Day Brian
Department of Orthopaedics, University of British Columbia, Vancouver, Canada.
Arthrosc Sports Med Rehabil. 2025 Feb 20;7(3):101106. doi: 10.1016/j.asmr.2025.101106. eCollection 2025 Jun.
To investigate current practices for tourniquet use, including tourniquet times, indications, and other perioperative applications, among Arthroscopy Association of North America (AANA) members and to determine whether recommendations can be made for safer tourniquet use.
Participants in this study were AANA members who responded to our survey in the AANA DocMatter Community. The survey was developed based on discussion prompts in DocMatter. The survey consisted of 28 questions on 4 core themes, including demographic characteristics, general understanding of tourniquet safety, applied tourniquet use in arthroscopy, and tourniquet technology in perioperative applications. The survey was open for responses for 7 weeks from September to November 2023. Multiple-choice responses were counted, and short-form responses were reviewed and aggregated based on keywords. Qualitative analysis was used to understand the data.

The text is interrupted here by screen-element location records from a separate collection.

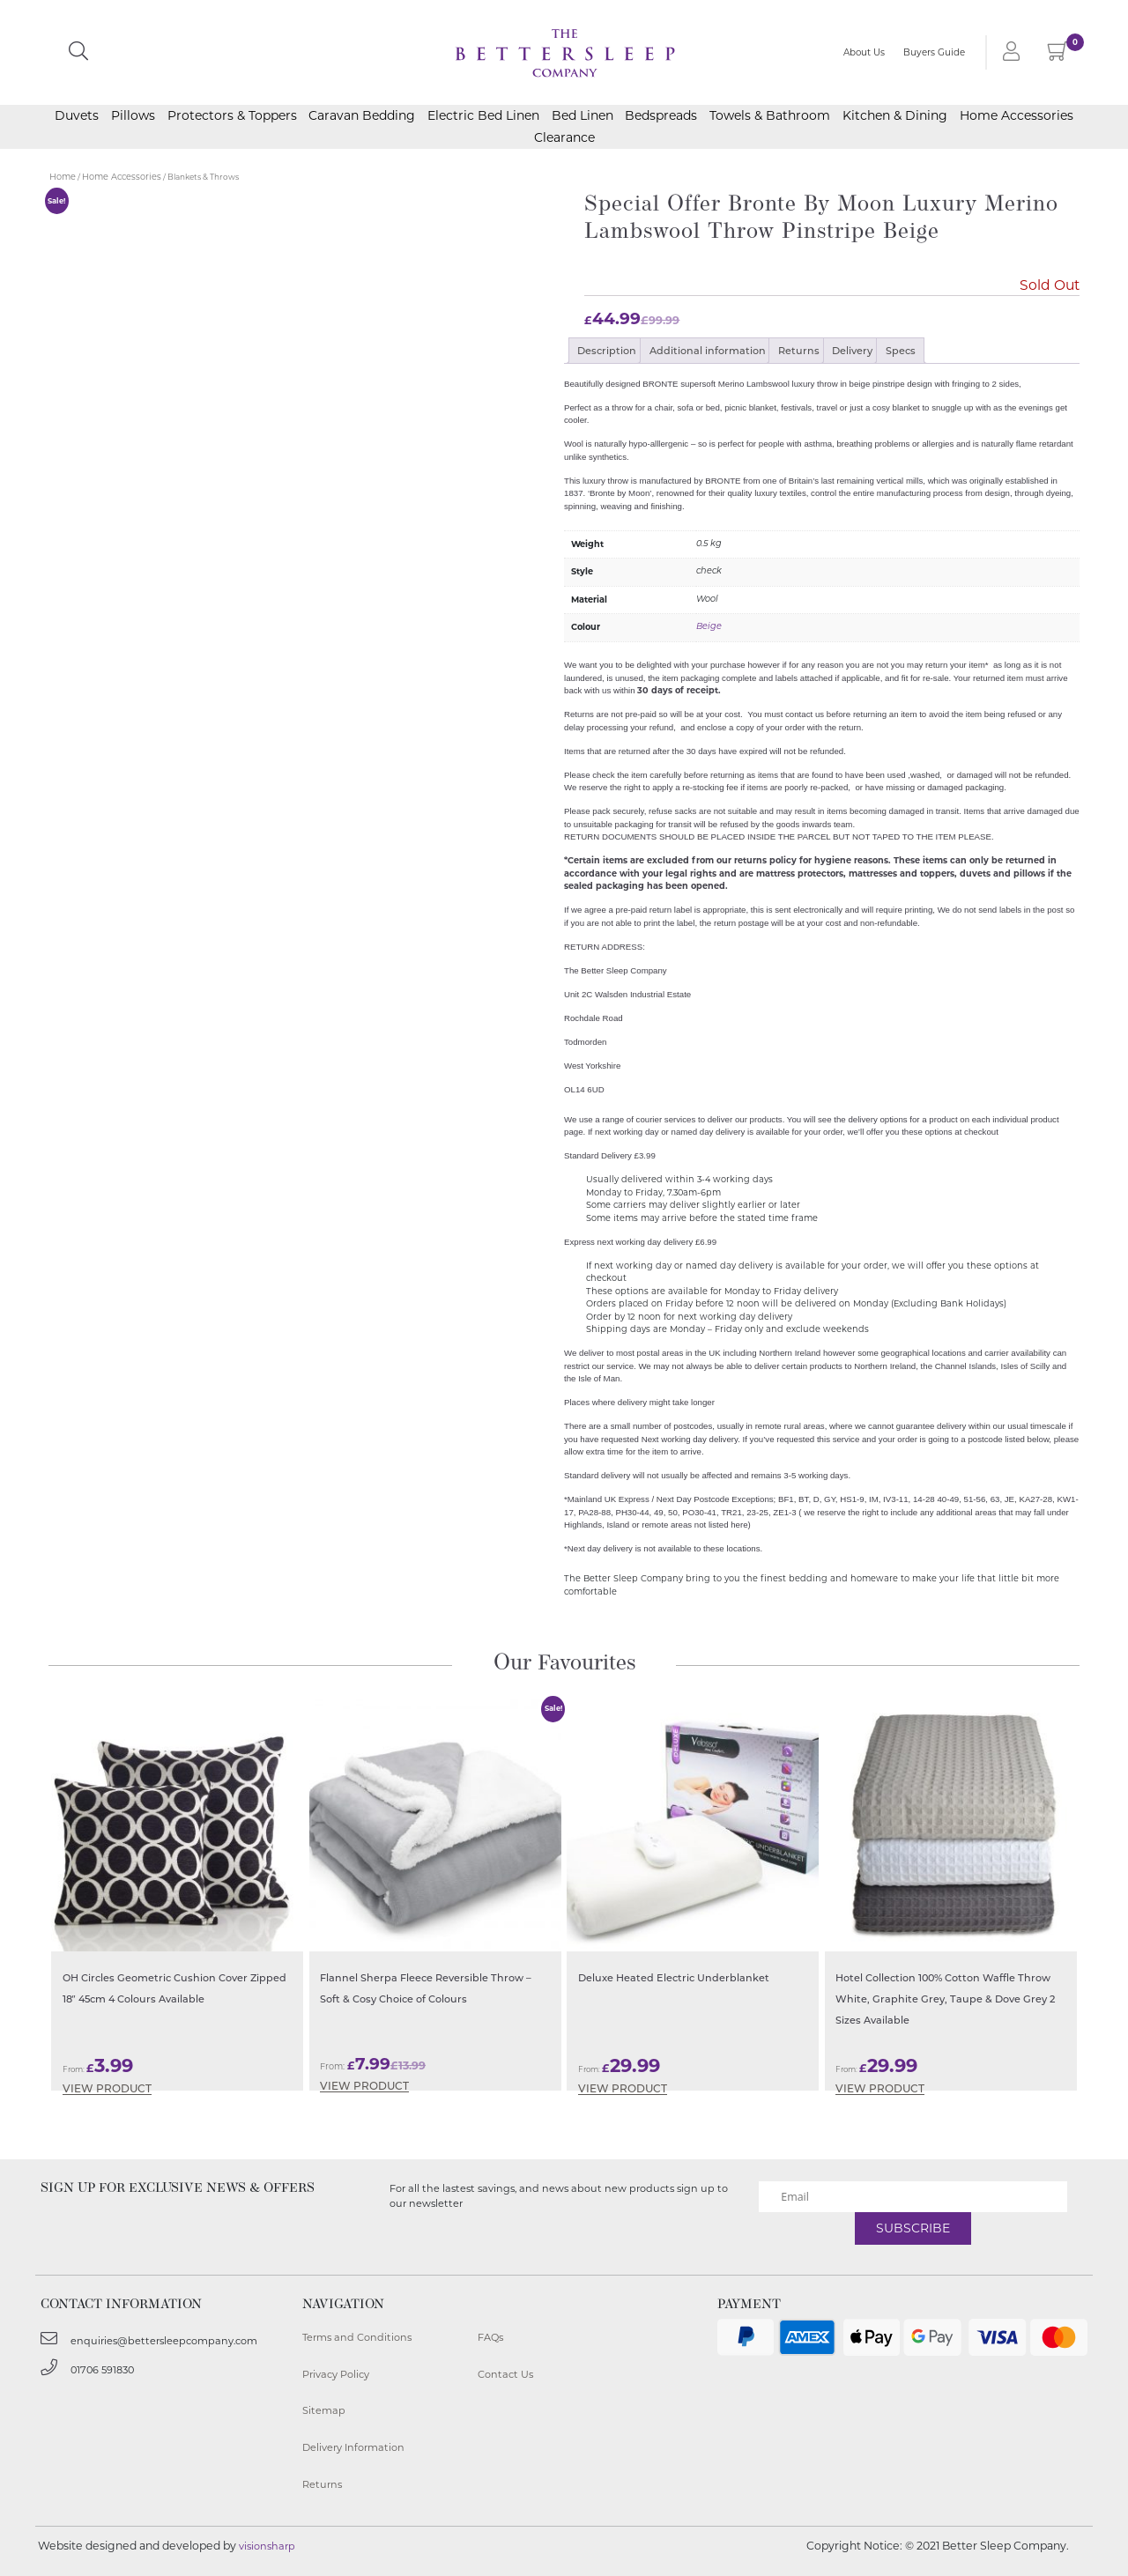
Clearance (564, 143)
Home (62, 176)
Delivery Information (353, 2447)
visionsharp (267, 2546)
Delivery (852, 350)
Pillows (133, 121)
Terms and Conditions (357, 2337)
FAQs (490, 2337)
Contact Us (505, 2374)
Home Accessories (1016, 121)
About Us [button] (864, 55)
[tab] (607, 350)
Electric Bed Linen (483, 121)
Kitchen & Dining (894, 121)
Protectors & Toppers (232, 121)
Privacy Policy (335, 2374)
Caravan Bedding (361, 121)
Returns (799, 350)
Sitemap (323, 2410)
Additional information (707, 350)
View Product (107, 2089)
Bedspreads (661, 121)
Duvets (77, 121)
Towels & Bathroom (769, 121)
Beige (709, 627)
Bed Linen (582, 121)
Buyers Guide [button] (934, 55)
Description (606, 350)
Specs (901, 350)
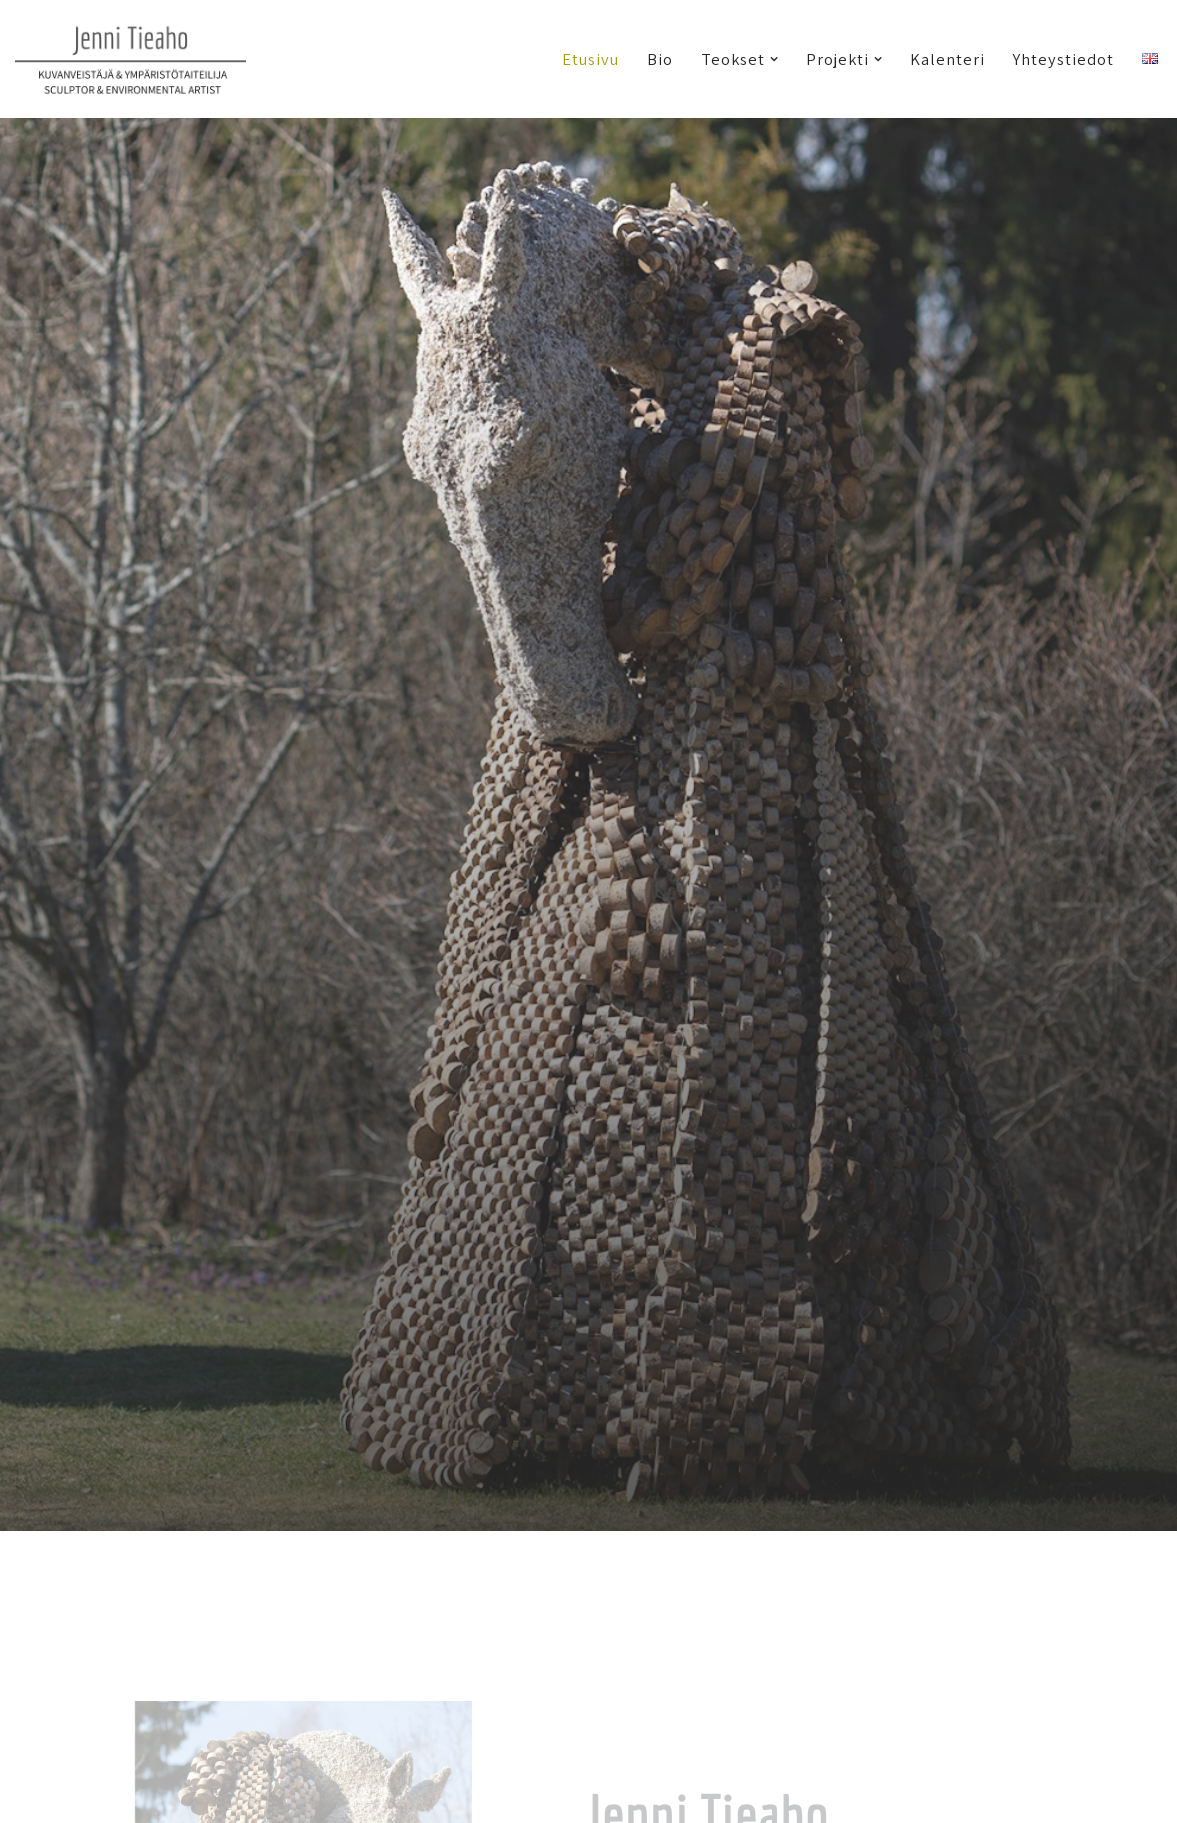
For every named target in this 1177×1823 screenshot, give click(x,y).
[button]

A total of 59 AANA DocMatter Community Members participated in the survey. Eighty percent of respondents had been in practice for more than 10 years, whereas 20% had been in practice for between 3 and 10 years. Tourniquet usage in arthroscopy was varied, although some patterns were detected. For example, 91% of responders applied tourniquets for all limb procedures, but many inflated them only as needed, and some preferred not to use a tourniquet. When tourniquet times were minimized by selectively inflating cuffs, tourniquet times averaged between 15 and 20 minutes compared with 20 to 60 minutes for continuous inflation. However, 76% of participants reported encountering venous congestion when a tourniquet was applied but not inflated. Perioperative tourniquet uses were also varied. Almost half of respondents used tourniquets for blood flow restriction therapy in their care protocols. In a separate possible trend, a majority of respondents were interested in using tourniquet-related technology to help resolve postsurgical lymphedema.
Despite large reported variation in the indications for tourniquet use and the control of key tourniquet parameters, use is evolving through a focus on optimizing tourniquet times through selective inflation for specific aspects of arthroscopic procedures.
Standardized approaches to the safe use of tourniquets and their evolving applications are important areas of investigation.
调查北美关节镜协会(AANA)成员目前使用止血带的情况,包括止血带使用时间、适应症及其他围手术期应用情况,并确定是否能就更安全地使用止血带提出建议。
本研究的参与者为在AANA DocMatter社区回复我们调查问卷的AANA成员。该调查问卷是根据DocMatter中的讨论提示编写的。问卷包含28个关于4个核心主题的问题,包括人口统计学特征、对止血带安全性的总体认识、关节镜检查中止血带的实际使用情况以及围手术期应用中的止血带技术。该调查于2023年9月至11月开放7周以供回复。对多项选择题的回答进行计数,对简短回答根据关键词进行审查和汇总。采用定性分析来理解数据。
共有59名AANA DocMatter社区成员参与了调查。80%的受访者从业超过10年,而20%的受访者从业3至10年。关节镜检查中止血带的使用情况各不相同,不过也发现了一些模式。例如,91%的受访者在所有肢体手术中都使用止血带,但许多人仅在需要时充气,还有一些人更倾向于不使用止血带。当通过选择性充气使止血带使用时间最短化时,止血带平均使用时间在15至20分钟之间,而持续充气时为20至60分钟。然而,76%的参与者报告在应用但未充气止血带时遇到静脉充血情况。围手术期止血带的使用情况也各不相同。近一半的受访者在其护理方案中使用止血带进行血流限制治疗。在另一个可能的趋势中,大多数受访者对使用与止血带相关的技术来帮助解决术后淋巴水肿感兴趣。
尽管据报道止血带使用适应症和关键止血带参数控制存在很大差异,但通过专注于在关节镜手术的特定方面进行选择性充气以优化止血带使用时间,其使用方式正在不断演变。
安全使用止血带的标准化方法及其不断演变的应用是重要的研究领域。